Links are not working while Merge PDF using PdfSharpCore

256 views Asked by At

I have the following code which merges two Pdfs using PdfSharpCore In the pdfs I have a couple of buttons with links. My problem is that after the merge of the pdf files, the links are not working anymore.

var pdfDocument = new PdfDocument();

var doc1 = PdfReader.Open(stream1, PdfDocumentOpenMode.Import);
var doc2 = PdfReader.Open(stream2, PdfDocumentOpenMode.Import);

foreach (var page in doc1.Pages)
{
    pdfDocument.AddPage(page);
}

foreach (var page in doc2.Pages)
{
    pdfDocument.AddPage(page);
}

var mergedPdf = new MemoryStream();

pdfDocument.Save(mergedPdf);
    
2

There are 2 answers

0
K J On

Currently this appears to be an Open Issue since before Nov 17, 2022

https://github.com/ststeiger/PdfSharpCore/issues/307

Problem When combining 1 or more PDF documents containing hyperlinks into a new PDF document the links are not clickable in the new document. Only links containing https:// are still clickable.

And looking back at other forum questions

https://forum.pdfsharp.net/viewtopic.php?f=2&t=4300&hilit=hyperlink

The answer is common to many applications that merge without hyperlink restructuring (not always an easy task)

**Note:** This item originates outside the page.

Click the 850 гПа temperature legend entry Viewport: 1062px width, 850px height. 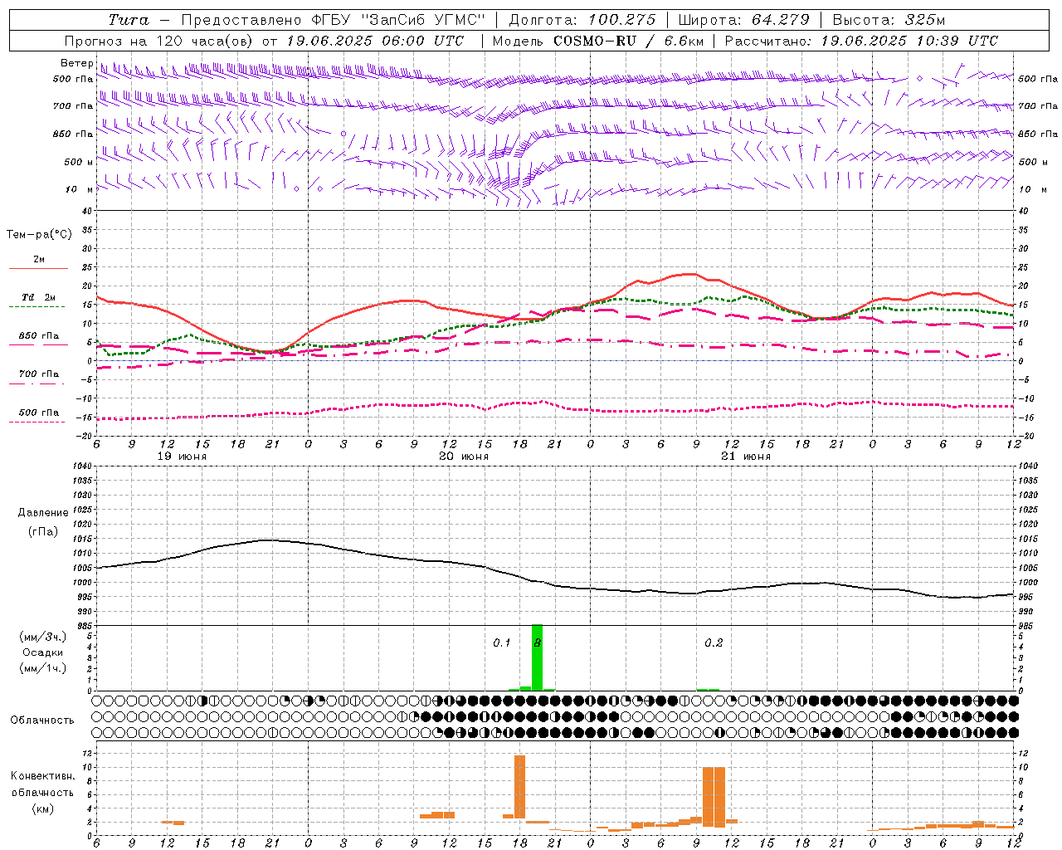pyautogui.click(x=38, y=339)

The destination page of the hyperlinks must be updated when combining the documents.

The underlying issue is generic the links will have been specific to the structure of the documents. For example you sayy buttons but without any code showing how used, let us say they goto page 3 in each source document. On merge "at best" both buttons would go to new document page 3 not the original page 3 of either. So in simpler merges they are discarded. A good library may redirect the second button to new page which was old second page 3.

There are work arounds like export the links to a text editor or other correction by addition into new order then re-import to new PDF.

So for bookmarks there is PDFtk, and for hyperlinks it should preserve them when used for merge, but may need tweaking.

There is an interesting comparison with this table here https://tex.stackexchange.com/questions/497624/merging-multiple-pdf-files-without-breaking-hyperlinks

+-----------+---------------------------------------------+-----+------+------+------+
|  Software |                 Command                     | url | ref. | link | file |
+-----------+---------------------------------------------+-----+------+------+------+
|  convert  | convert a.pdf b.pdf tot.pdf                 | ✗   | ✗    | ✗    | ✗    |
|  pdfjam   | pdfjam a.pdf b.pdf -o tot.pdf               | ✗   | ✗    | ✗    | ✗    |
|  gs       | gs -sDEVICE=pdfwrite -o=tot.pdf a.pdf b.pdf | ✗   | ✗    | ✗    | ✗    |
|  pdfunite | pdfunite a.pdf b.pdf tot.pdf                | ✓   | ✗    | ✗    | ✓   |
|  pdftk    | pdftk a.pdf b.pdf cat output tot.pdf        | ✓   | ✓    | ✓   | ✓    |
|  pdfsam   | (it's a gui)                                | ✓   | ✓    | ✓   | ✓    |
| sejda.com | (it's a website)                            | ✓   | ✓    | ✓   | ✓    |
+-----------+---------------------------------------------+-----+------+------+------+

Using GS some may be preserved

If the NoView flag is set and -dPrinted=false is used, then the annotation will be dropped by Ghostscript [otherwise =true some links may be preserved]

0
Mugurel On

Apparently AddPage method accept a second parameter called annotationCopying with default value ShallowCopy which means will lose the links.

So basically the fix is to add a second param to the AddPage method:

pdfDocument.AddPage(page, AnnotationCopyingType.DeepCopy)